## [AUFGABEN]
1. Nenne alle Ausdrücke, die im Text über Merz in Anführungszeichen stehen, in der Reihenfolge ihres Auftretens.
2. Setze den Text über Merz im gleichen Ton fort. Beginne unmittelbar nach seinem letzten Satz.

Kein einziges Mal kam ihm jener Satz über die Lippen, den ein CDU-Vorsitzender aussprechen müsste: Die Unionsfraktion wird Brosius-Gersdorf aufgrund ihrer Aussagen nicht wählen können.
Zu dieser Ansage war Merz nicht bereit. Er will der SPD nicht auf den Schlips treten – während die SPD auf seiner Krawatte Purzelbäume schlägt. Man halte an Brosius-Gersdorf fest, verkündete der sozialdemokratische Koalitionspartner.
Das war nicht der einzige Bückling des Kanzlers. Merz bestätigte das Vorurteil, die Kritik an der Kandidatin habe „liberalen Positionen“ gegolten. Die Kritiker hätten die Debatte „vergiftet“. Ein rechter Kulturkampf drohe den „Meinungskorridor“ einzuengen. All das behauptete ein Hauptstadtjournalist. Merz widersprach nicht. Merz stimmte zu.
Merz hält den Umgang mit Brosius-Gersdorf für „völlig inakzeptabel“. Gilt das auch für Parteifreunde, die keine linke Aktivistin am höchsten Gericht sehen wollen?
Noch befremdlicher: Die Sorge des Kanzlers gilt einem Kulturkampf, in den die Konservativen laut Merz nicht einsteigen sollen. Gerade so aber wird der „Meinungskorridor eingeengt“. Merz ist blind für die vorpolitischen Grundlagen politischer Macht.
Leicht dreht Merz bei, wenn der Staat sich bläht. Da klingt der CDU-Kanzler wie der grüne Ex-Wirtschaftsminister Robert Habeck.
Merz verkündet der Bevölkerung Entbehrungen. Die Bürger sollen tiefer in die Tasche greifen. Sonst kollabieren die Rente, die Krankenkassen, die Pflegekassen. Merz sagt letztlich: Weil die staatlichen Sozialsysteme nicht mehr lange funktionieren, komme es auf „Anstrengungen von uns allen“ an.
Weil der Staat also versagt hat, gerade in der Migrationspolitik, soll der Bürger die Zeche zahlen. Aber, schließt Merz, der Staat seien ja wir alle.

## [ANGEZEIGTE EINTRÄGE]
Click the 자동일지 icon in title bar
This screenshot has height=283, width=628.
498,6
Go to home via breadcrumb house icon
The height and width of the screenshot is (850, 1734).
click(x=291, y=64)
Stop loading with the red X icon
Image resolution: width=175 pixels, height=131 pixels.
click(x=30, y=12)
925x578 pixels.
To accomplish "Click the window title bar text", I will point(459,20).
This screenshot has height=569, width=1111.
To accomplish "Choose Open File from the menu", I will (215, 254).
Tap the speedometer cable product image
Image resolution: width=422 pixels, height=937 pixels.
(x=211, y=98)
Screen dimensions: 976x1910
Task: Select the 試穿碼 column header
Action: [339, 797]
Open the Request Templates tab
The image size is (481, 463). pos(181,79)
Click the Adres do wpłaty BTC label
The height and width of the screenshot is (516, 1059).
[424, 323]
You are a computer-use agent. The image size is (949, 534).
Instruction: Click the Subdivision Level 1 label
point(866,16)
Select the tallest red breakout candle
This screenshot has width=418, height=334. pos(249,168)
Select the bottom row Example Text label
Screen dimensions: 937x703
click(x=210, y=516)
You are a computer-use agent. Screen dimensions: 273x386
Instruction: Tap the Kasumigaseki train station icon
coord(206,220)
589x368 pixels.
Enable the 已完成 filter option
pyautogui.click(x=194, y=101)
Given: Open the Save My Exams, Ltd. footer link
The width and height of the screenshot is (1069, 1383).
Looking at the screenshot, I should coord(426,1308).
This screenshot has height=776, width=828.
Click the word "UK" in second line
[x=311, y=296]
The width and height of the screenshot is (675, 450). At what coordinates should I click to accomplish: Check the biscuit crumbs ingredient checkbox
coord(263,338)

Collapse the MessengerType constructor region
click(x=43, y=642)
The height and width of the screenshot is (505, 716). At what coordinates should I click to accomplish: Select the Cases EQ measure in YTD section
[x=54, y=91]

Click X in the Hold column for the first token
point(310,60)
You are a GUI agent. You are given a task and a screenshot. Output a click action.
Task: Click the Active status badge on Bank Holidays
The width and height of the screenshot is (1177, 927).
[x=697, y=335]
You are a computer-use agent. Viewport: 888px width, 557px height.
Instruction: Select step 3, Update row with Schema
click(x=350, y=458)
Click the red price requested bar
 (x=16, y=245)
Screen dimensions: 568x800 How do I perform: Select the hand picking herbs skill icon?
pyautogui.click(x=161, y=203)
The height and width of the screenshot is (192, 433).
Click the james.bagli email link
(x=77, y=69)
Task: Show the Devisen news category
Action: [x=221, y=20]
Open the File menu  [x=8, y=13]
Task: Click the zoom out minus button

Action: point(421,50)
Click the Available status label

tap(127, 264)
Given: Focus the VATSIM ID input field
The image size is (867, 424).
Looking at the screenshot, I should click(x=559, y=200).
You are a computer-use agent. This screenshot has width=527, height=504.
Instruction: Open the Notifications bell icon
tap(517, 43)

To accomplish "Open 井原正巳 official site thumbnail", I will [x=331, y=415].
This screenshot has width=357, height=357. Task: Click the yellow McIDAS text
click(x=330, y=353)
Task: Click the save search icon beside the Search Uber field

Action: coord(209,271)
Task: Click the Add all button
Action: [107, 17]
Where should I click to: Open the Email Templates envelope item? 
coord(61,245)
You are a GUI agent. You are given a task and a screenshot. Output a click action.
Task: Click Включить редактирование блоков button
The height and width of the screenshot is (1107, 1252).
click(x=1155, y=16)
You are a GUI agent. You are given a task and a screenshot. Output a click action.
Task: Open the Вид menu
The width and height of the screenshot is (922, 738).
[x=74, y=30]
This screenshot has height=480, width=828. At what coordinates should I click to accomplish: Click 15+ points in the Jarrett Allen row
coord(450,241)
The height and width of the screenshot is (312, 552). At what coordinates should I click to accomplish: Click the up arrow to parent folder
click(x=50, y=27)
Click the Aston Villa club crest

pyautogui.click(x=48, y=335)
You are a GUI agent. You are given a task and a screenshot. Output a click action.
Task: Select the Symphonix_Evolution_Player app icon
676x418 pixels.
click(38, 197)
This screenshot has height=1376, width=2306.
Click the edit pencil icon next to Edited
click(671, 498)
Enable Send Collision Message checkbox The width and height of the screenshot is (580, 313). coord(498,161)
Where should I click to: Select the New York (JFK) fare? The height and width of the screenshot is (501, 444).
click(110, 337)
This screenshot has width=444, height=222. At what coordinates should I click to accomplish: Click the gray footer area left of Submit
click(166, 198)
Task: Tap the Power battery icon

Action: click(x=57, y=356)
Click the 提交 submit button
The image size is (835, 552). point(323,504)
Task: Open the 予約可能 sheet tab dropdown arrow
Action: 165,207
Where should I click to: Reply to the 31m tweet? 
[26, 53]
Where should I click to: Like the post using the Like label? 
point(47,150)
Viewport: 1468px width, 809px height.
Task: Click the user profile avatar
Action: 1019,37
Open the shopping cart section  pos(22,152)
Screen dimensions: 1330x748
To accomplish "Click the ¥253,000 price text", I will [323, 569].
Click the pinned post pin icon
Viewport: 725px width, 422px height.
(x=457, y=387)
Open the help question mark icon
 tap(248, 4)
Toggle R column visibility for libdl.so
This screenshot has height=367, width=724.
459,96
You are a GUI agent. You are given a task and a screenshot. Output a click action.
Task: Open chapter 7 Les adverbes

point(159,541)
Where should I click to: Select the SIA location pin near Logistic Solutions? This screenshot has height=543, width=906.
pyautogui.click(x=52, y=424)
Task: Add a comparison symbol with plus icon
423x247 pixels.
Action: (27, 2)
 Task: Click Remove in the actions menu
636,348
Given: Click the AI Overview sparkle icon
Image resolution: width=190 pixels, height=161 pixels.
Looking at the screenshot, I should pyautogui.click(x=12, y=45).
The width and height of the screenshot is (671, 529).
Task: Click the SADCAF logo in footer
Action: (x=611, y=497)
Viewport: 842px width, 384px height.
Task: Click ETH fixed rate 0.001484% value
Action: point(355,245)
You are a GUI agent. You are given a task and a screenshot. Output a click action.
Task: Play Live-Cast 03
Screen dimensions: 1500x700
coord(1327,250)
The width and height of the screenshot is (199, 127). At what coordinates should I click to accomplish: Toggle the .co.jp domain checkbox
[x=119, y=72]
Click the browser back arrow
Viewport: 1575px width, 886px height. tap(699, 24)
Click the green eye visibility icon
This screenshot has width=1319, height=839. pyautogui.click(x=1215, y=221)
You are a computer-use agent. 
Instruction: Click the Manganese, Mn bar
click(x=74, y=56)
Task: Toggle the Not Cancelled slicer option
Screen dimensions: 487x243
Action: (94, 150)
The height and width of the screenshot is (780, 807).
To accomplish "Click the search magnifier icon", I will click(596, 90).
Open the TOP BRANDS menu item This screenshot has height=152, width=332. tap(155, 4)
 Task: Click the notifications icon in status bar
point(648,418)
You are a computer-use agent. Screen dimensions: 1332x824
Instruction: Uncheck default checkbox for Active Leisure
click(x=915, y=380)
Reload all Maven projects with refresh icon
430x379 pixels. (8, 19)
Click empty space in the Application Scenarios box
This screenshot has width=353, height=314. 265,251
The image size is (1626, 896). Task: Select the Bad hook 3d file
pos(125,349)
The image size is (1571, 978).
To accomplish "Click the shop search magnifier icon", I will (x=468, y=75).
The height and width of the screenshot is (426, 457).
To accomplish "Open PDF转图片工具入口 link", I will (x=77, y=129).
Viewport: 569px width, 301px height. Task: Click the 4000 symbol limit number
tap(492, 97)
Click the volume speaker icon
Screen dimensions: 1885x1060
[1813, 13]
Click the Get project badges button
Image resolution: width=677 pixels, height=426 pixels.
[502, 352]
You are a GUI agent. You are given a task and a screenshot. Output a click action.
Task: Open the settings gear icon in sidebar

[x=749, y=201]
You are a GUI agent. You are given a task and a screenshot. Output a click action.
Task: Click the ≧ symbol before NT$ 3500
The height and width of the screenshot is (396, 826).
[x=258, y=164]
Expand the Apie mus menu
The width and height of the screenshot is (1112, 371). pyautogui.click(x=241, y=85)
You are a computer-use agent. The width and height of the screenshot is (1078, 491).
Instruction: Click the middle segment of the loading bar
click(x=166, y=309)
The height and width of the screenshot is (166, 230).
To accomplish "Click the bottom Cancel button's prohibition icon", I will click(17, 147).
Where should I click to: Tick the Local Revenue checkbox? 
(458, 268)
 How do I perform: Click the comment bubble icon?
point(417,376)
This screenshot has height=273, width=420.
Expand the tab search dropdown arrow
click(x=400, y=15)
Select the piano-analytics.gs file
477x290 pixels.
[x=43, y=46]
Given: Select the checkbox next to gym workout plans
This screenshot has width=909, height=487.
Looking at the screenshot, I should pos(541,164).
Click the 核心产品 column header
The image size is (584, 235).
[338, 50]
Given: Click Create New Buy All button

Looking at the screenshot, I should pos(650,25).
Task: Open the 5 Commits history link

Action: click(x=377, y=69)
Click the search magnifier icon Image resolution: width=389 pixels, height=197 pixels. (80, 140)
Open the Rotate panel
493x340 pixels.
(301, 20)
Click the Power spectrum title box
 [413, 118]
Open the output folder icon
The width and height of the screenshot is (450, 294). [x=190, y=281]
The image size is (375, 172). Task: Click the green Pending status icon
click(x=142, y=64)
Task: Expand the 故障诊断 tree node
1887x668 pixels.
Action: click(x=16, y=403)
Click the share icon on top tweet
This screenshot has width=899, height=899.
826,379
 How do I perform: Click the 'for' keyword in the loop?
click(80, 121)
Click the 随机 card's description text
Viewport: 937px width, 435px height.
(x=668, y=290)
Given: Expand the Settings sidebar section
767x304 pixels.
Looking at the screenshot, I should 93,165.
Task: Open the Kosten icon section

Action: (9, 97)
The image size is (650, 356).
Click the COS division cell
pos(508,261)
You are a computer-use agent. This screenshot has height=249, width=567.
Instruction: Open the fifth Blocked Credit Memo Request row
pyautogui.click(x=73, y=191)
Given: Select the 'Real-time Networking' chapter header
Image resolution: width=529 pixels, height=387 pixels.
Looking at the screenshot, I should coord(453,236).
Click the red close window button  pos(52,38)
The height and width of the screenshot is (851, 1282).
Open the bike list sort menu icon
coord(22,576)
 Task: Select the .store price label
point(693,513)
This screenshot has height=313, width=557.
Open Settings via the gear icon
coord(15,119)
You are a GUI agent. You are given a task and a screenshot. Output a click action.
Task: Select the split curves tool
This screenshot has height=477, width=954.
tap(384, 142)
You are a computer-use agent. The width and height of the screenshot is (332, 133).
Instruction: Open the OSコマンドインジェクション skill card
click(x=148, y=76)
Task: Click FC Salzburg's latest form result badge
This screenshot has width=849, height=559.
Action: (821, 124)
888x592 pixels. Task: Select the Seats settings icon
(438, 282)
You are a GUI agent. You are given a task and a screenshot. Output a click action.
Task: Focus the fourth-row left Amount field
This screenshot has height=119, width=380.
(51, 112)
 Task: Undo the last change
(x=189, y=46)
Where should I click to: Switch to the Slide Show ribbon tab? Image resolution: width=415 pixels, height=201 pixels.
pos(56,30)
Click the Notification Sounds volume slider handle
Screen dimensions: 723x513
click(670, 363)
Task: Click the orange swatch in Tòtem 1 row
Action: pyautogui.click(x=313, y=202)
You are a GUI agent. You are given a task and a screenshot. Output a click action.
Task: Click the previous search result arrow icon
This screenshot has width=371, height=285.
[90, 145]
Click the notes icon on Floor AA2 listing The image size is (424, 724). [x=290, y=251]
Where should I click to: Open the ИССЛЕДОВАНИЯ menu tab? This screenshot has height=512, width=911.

## [LÖSUNGEN IM EINZELNEN]
1.
1. „liberalen Positionen“
2. „vergiftet“
3. „Meinungskorridor“
4. „völlig inakzeptabel“
5. „Meinungskorridor eingeengt“
6. „Anstrengungen von uns allen“

2.
Nein. Als Bürger möchte ich, soweit es geht, vom Staat in Ruhe gelassen werden. Ich will kein Staatsdiener sein. Gesellschaft und Staat sind zwei Paar Stiefel. Wer den Gegensatz leugnet, landet beim betreuenden, bevormundenden, autoritären Staat. Robert Habeck liebte die falsche Parole „Wir sind der Staat“.
Habeck sagte 2021: Die „Vorstellung, dass der Staat seinen Bürgern wie eine fremde Macht gegenübertritt und ihnen Fesseln anlegt“, sei nicht seine Vorstellung. Diese Trennung zwischen Staat und Wirtschaft oder Staat und Gesellschaft existiere in Wirklichkeit in dieser Absolutheit nicht. „Der Staat, das sind wir alle.“ Soweit Habecks Sicht der Dinge.
Wäre Merz ein Konservativer, würde er den Slogan zurückweisen. Der Rechtsstaat braucht eine Legitimation durch die Bürger, aber Staat und Bürgerschaft dürfen nie zusammenfallen. Sonst kollabiert die Freiheit.
Merz liebt also das Zerrbild vom bösen rechten Kulturkampf – und er liebt das Trugbild vom allgegenwärtigen Staat. Beides sind keine liberalen, keine konservativen Positionen. Die SPD wird noch viel Freude haben mit ihrem Kanzler Friedrich Merz.